We had intended you to be
The next Prime Minister but three:
The stocks were sold; the Press was squared:
The Middle Class was quite prepared.
But as it is! ... My language fails!
Go out and govern New South Wales!"

- Hillaire Belloc Lord Lundy
Why is the Coalition level-pegging with Labor? Why aren't they streets ahead by now? By this point they should be cruising to victory, not bluffing and winging it and hoping that the press don't notice like they have every day since Howard lost office.

The very idea that Abbott should be level-pegging with a visibly tired Rudd, after almost four years of politico-media busywork and the full support of the Murdoch press (which drags the centre-seeking ABC and Fairfax into a lukewarm pro-Abbott position) is a pathetic outcome for the Coalition.

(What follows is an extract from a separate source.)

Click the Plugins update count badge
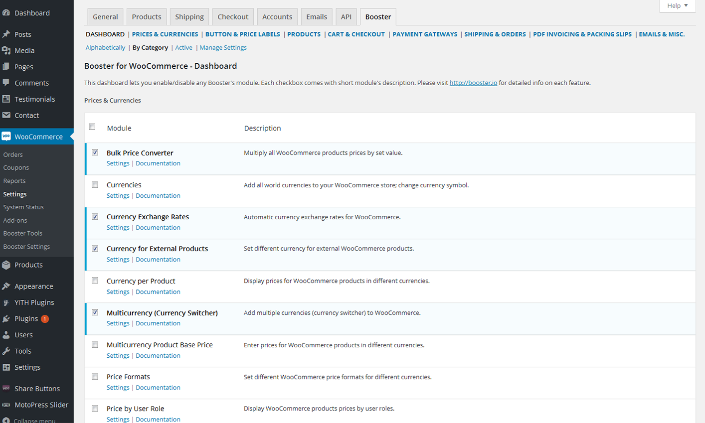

It's been a long time since even the most cliche-ridden journo has hailed Abbott as "the greatest opposition leader ever". He doesn't have cut-through, not even after three-and-a-bit years of uncritical media every day.

Labor has not been smashed like Whitlam was in 1975, nor Keating in '96. Mind you, it hasn't come roaring back like an institutionalised version of Rudd's own Will To Power - but that's nothing to do with Abbott.

There had been a long flat buzz for Abbott, and only then because stories about him were the only positive stories coming out of Canberra for a long time. There had been a short buzz for Rudd because he delivered them from being ignored by Gillard, and it lasted until Murdoch jerked them back into line. Insofar as either had been tangible, both are now gone. The strong polls for Abbott have always been very, very soft, and those of us who said so were pooh-poohed by people who take polls seriously.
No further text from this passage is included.